Se me da más naturalmente, no es que estoy escribiendo y piense: esto va
a hacer reír a alguien de 32... La verdad, no lo pienso mucho. En la función
del otro día había un pibe que después me saludó que tenía 16 y era fanático, y
se mató de la risa. Y en la misma función había una mujer de 71 años que fue a
festejar el cumpleaños. A mí me quedó grabada la primera vez que sentí que era
popular. Había hecho un personaje que se llamaba Atilio Capanga para una
publicidad (la de los autos numerados de El País). Una madre venía con
el niño de la mano, yo pasé y el niño me quedó mirando, y yo lo seguí mirando,
porque me llamó la atención, y el niño le dijo a la madre: es Atilio. Y la
madre: “No, qué va a ser Atilio”. Y siguió. Esa fue la primera vez que sentí
que era popular. ¿Es menos cultural lo que hago porque a un tipo de la
construcción que capaz que no terminó la primaria le guste? Esa es una de mis
batallas, que no haya un filtro a la obra artística. ¿Por qué hay un filtro?
¿Quién me creo que soy? El error del artista es justamente no ser entendible.
Todo ese prejuicio seudointelectual de los micromundos del arte… es una batalla
que yo libro explícitamente.
¿Se ha sentido encasillado en el humor al momento de recibir ofertas de
trabajo?
No, yo lo que siento es que sí hay micromundos que se dan exclusivamente
en este país, y que sí hay un prejuicio ante el actor popular. A mí me pasa.
Por año tengo un proyecto audiovisual que es internacional, no es uruguayo: una
película italiana, una serie para Amazon, una película argentina. Ahora estoy
inmiscuido en algo que no puedo decir, que también es extranjero...
¿Y acá?
Y acá me encantaría hacer cine.
¿Y no le ofrecen?
(Niega con la cabeza)
¿Por ser un actor popular?
Y es lo primero que tengo para agarrarme.
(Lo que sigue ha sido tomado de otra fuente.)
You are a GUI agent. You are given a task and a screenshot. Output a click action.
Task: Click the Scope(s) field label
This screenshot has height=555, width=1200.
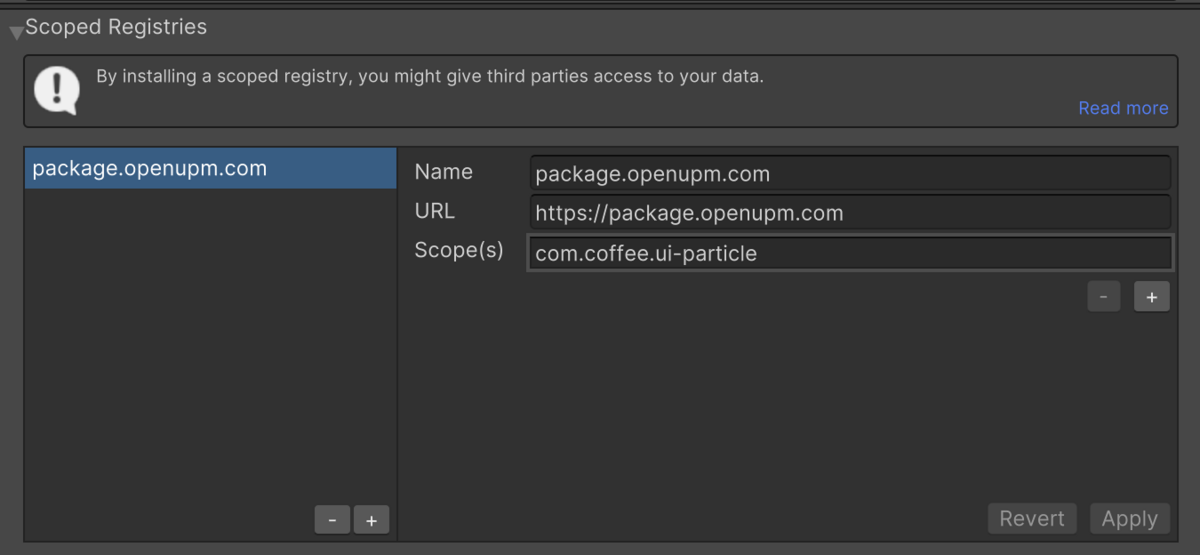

¿Le gustaría hacer más teatro, por ejemplo?
Me encantaría
hacer lo que se llama en los teatros del mundo un comercial inteligente, esas
obras tipo Art. Algo así me encantaría. Focalizado. Soy muy estricto a
la hora de trabajar, me citaste a las tres y estoy a las tres. No soy parte de
una bohemia, ni de un folklore. Soy ordenado, metódico y muy profesional. Me
gustaría también hacer una película, obviamente; incursiones cinematográficas,
pero bueno… Ese es un debe que tengo, hacer más cine.
En este
monólogo cita a un dramaturgo noruego (Henrik Ibsen), que dijo que un espíritu
que busca la felicidad es un espíritu rebelde. ¿Se siente un rebelde?
No sé, habría
que verlo por contraste, como los análisis.
No sé si decir que soy un rebelde. Si seguir un camino propio, siendo muy fiel
y muy leal a uno mismo artísticamente es ser rebelde, entonces lo soy. Sí soy
un tipo que no pertenece a ambientes, ni nunca he querido.
¿A qué se refiere con no pertenecer a ambientes?
Yo
soy yo, y lo que me interesa es a dónde va el público. Y el público es desde el
niño hasta el anciano, pasando por el intermedio, de todas las clases sociales,
religiones, sin importar lo que piensen políticamente. Yo actúo para el
público. No pude haber hecho el Antel Arena si no iba esa masa.